[Source data]
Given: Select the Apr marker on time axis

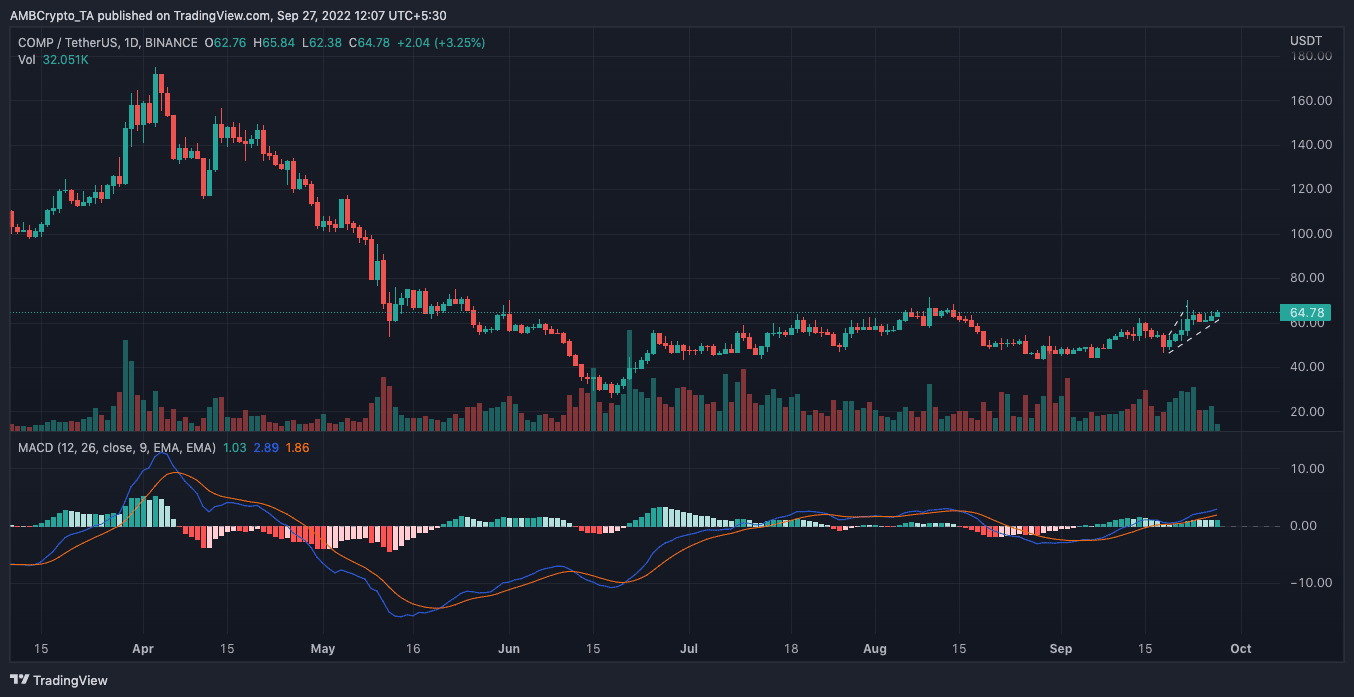Looking at the screenshot, I should click(x=141, y=649).
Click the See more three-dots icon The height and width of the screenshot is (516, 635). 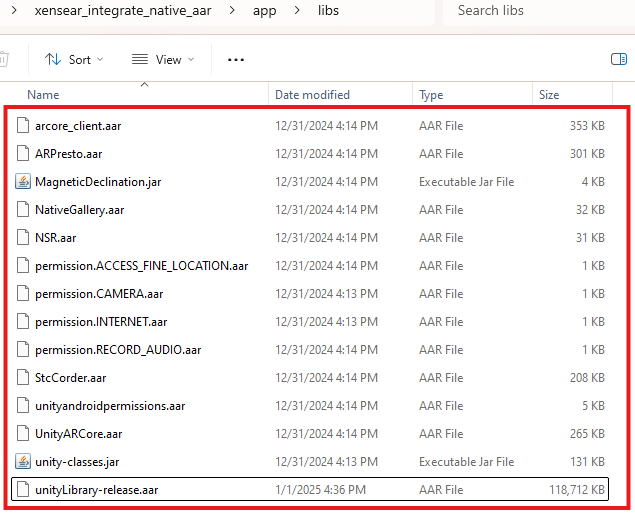pyautogui.click(x=236, y=60)
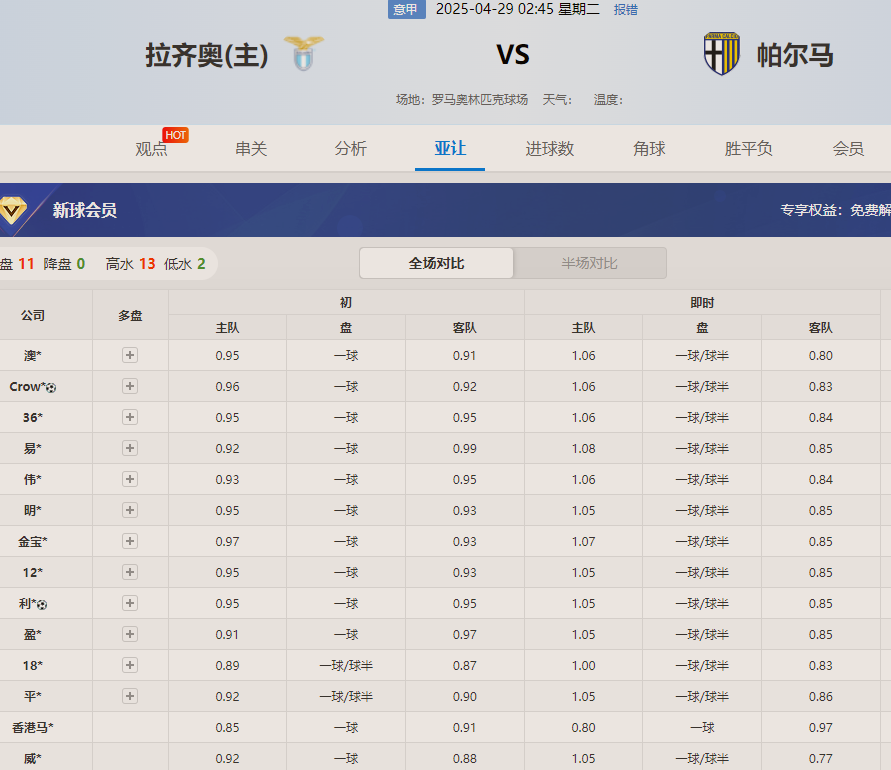Expand the plus icon for 澳* row
Image resolution: width=891 pixels, height=770 pixels.
[130, 355]
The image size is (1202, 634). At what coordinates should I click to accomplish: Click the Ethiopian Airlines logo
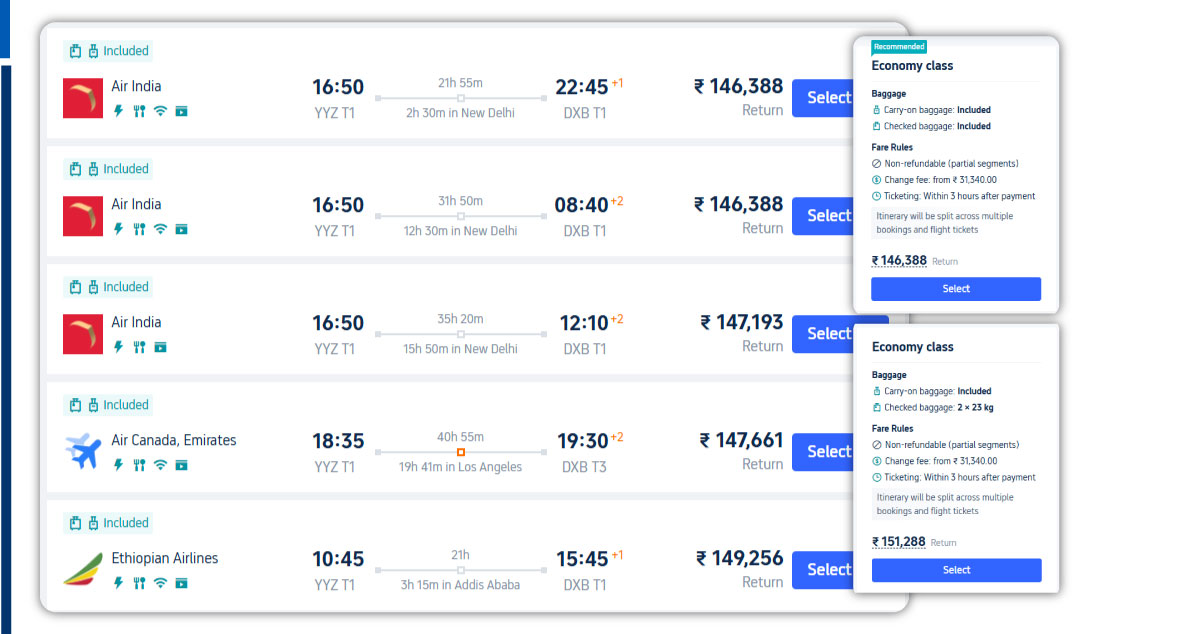83,570
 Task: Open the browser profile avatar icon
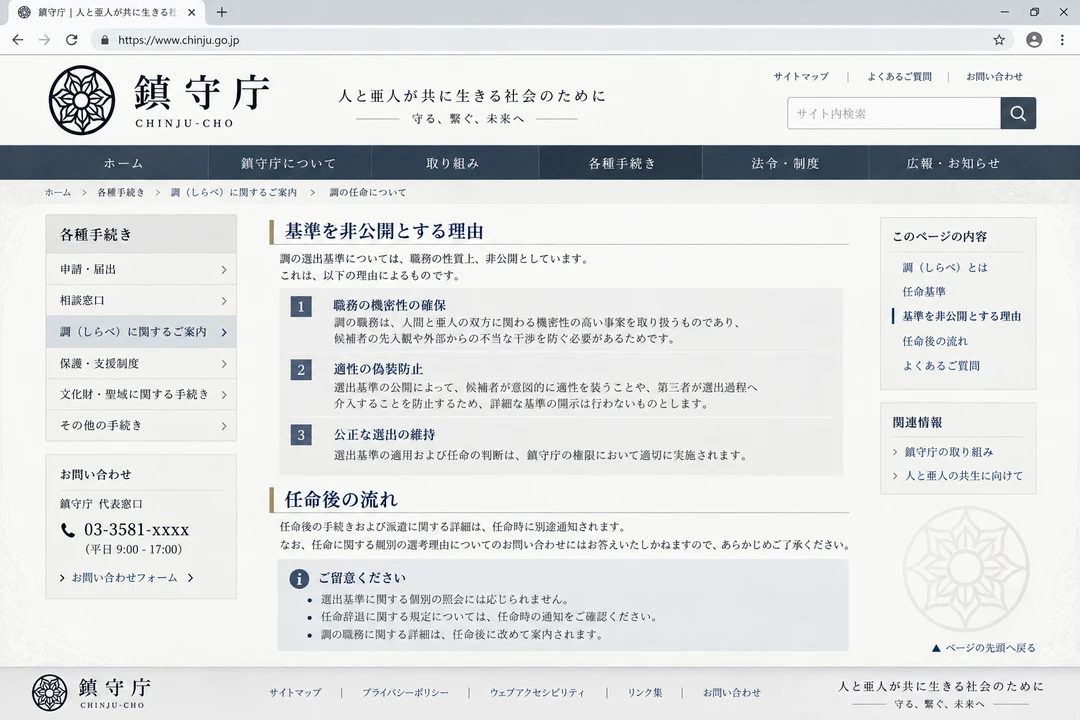[1034, 40]
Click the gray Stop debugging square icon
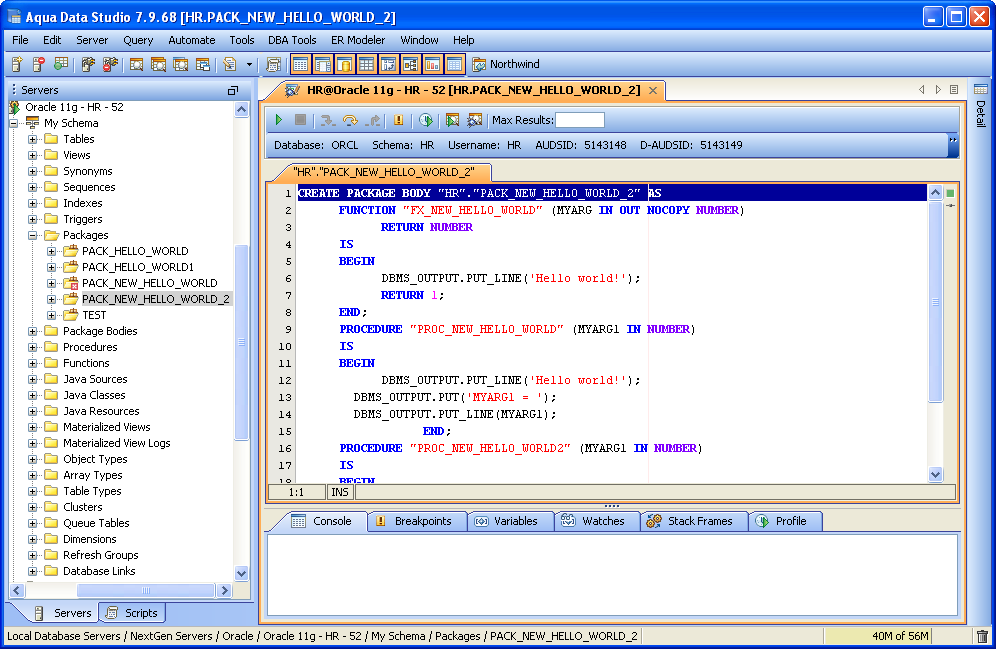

[Set task]
Quote verbatim the part of the entries that opens with the line containing "The image size" and closes at the end of the entries. Leave the pictures out.

[Exercise result]
The image size is (1202, 634). At what coordinates should I click to accomplish: Click the Ethiopian Airlines logo
83,570
 Task: Open the browser profile avatar icon
[1034, 40]
Click the gray Stop debugging square icon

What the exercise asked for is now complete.